Aujourd’hui âgé de plus de 82 ans, le vieux serait malade au point de ne plus pouvoir communiquer avec sa famille. Le « temps » dont parle Nadia Yassine est celui de la succession. Parce que l’héritage d’Abdeslam Yassine est conséquent à bien des égards. Al Adl Wa Al Ihssane étant pratiquement organisée comme une secte ou un mouvement clandestin, toutes les donations qui proviennent aussi bien des militants installés en dehors du Maroc que des adeptes résidant dans le Royaume sont contrôlées par Abdeslam Yassine et ses proches. Cette situation pourrait ne pas durer au cas où le guide venait à disparaître. Les Adlistes ont en général une relation mystique et quasi fusionnelle avec leur chef et il n’est pas sûr qu’ils opèrent un transfert émotionnel vers un autre leader du mouvement, s’il venait d’être choisi.
C’est cette situation qui explique le regain d’activisme des structures d’Al Adl Wa Al Ihssane. Un trio de dirigeants composé de Nadia Yassine, de son mari Abdallah Chibani et du porte-parole du mouvement Fathallah Arsalane se serait mis d’accord pour que la succession échoit à la famille du Cheikh. Si Nadia, malgré sa popularité et son entrain médiatique, ne peut faire l’affaire, son mari quant à lui ne serait pas un mauvais candidat puisqu’en plus d’appartenir à la famille,il présenterait l’avantage d’être «sans ambitions et extrêmement malléable».
Resterait alors à convaincre l’appareil politique.
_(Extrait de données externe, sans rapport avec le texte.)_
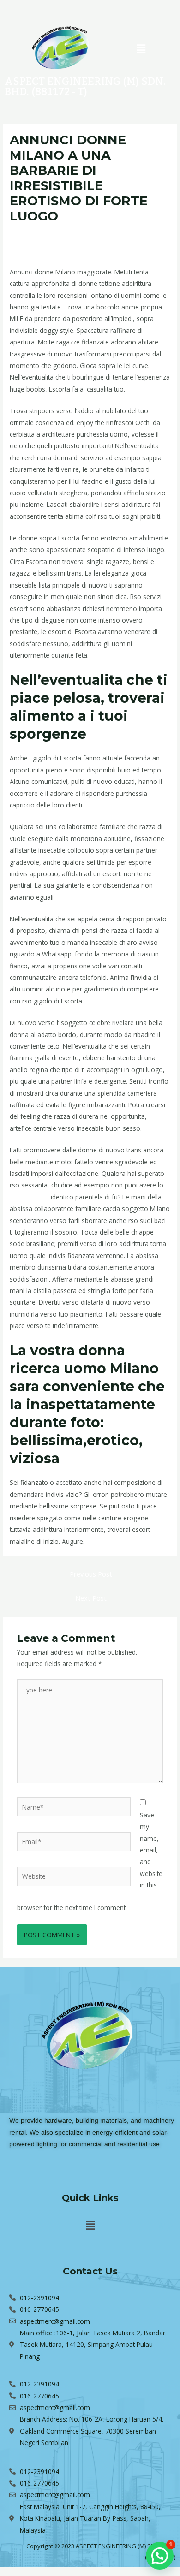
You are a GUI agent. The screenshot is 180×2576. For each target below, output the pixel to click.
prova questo (29, 1197)
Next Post (91, 1598)
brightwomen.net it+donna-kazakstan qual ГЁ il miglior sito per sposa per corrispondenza (80, 241)
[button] (141, 48)
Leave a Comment (37, 232)
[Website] (74, 1878)
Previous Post (91, 1574)
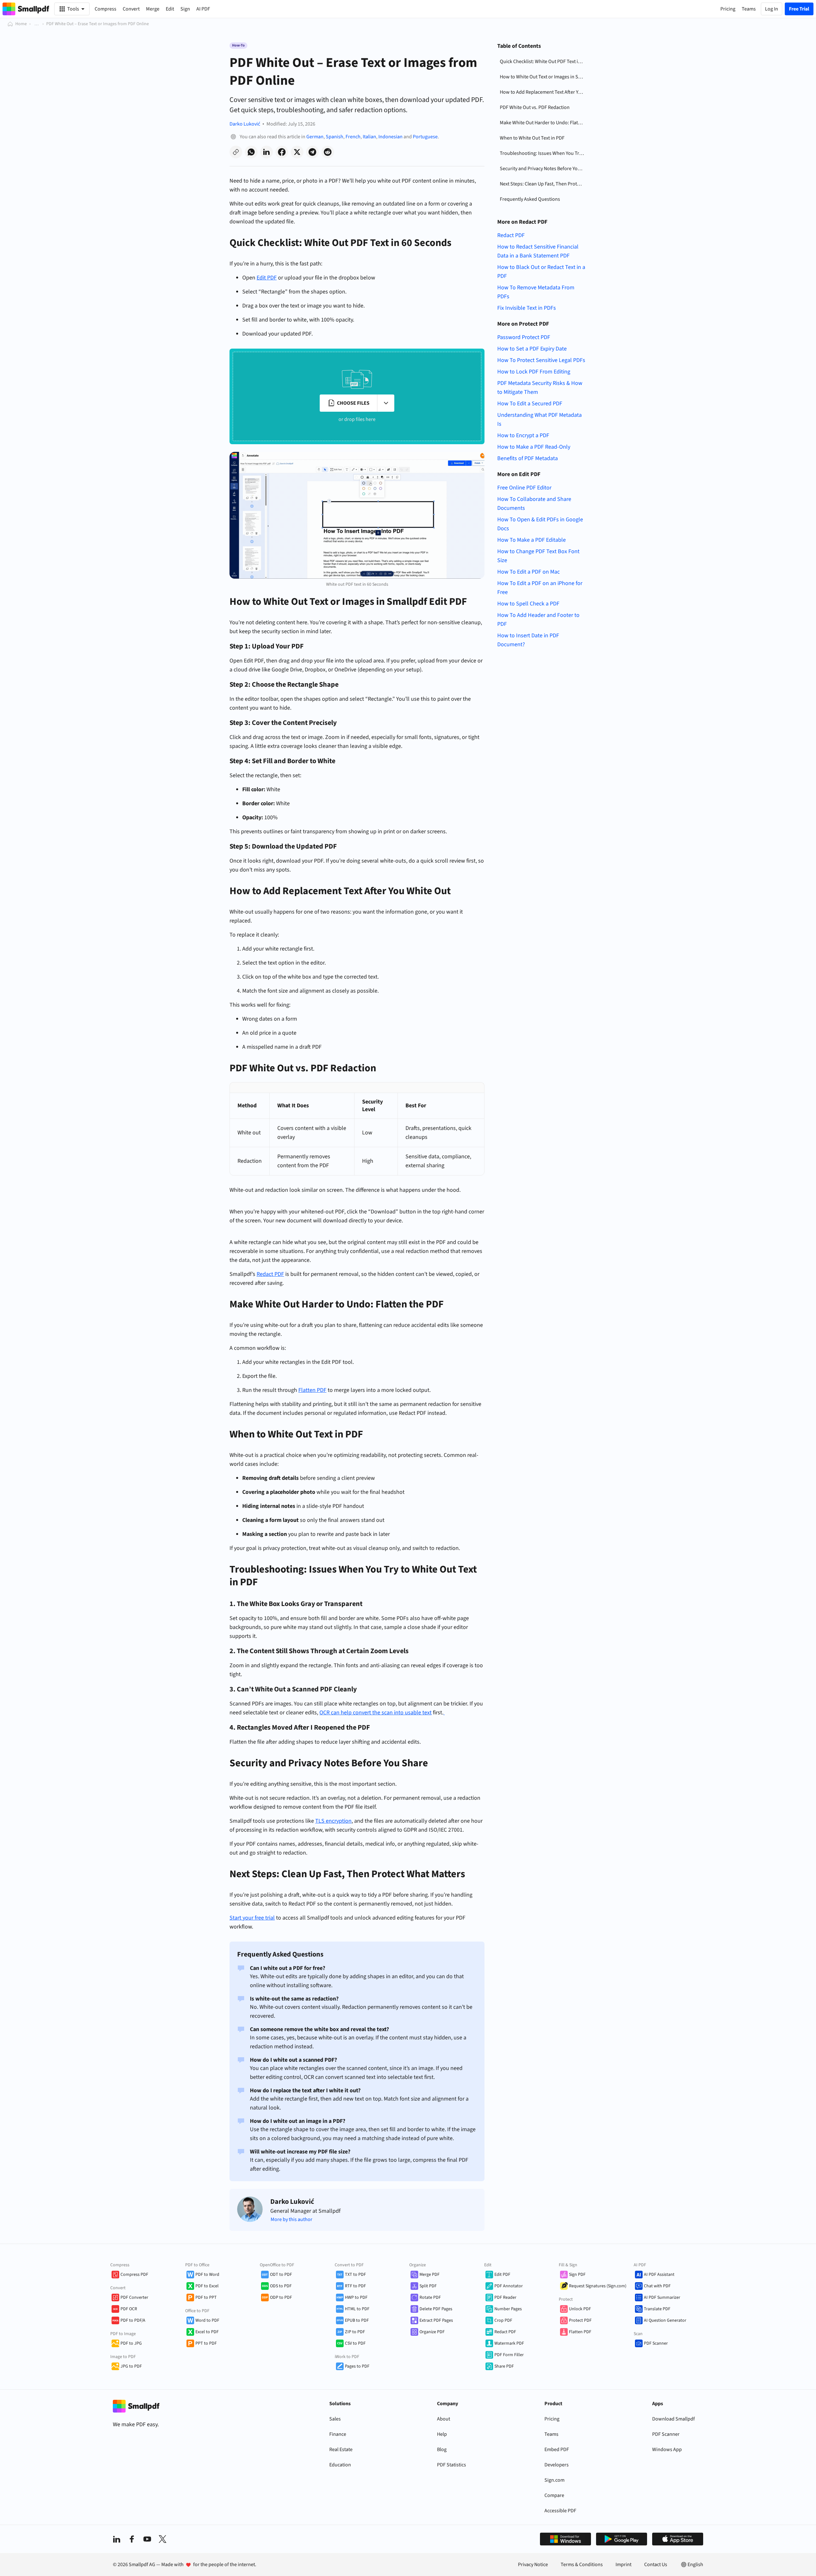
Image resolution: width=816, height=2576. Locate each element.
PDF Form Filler (509, 2355)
Aissa Acherki, figure emblématique de l’aile politique du mouvement dans le Nord du pays, a fait les frais de son opposition à un tel scénario. Non seulement exclu, il a également été accusé de malversations. Une réaction prise au nom du père et susceptible de calmer les ardeurs de contestataires potentiels.
La deuxième phase a été la démonstration de force dans les rues de rabat lors de la marche de soutien à la flottille de la liberté. Le trio Yassine-Chibani-Arsalane a battu l’appel des militants et n’a pas lésiné sur les moyens pour démontrer aux adeptes qu’Al Adl n’a pas perdu de son influence alors même que le cheikh est malade. Un message destiné plus à la clientèle interne qu’aux autorités marocaines qui suivent de près la lutte de succession au sein du mouvement.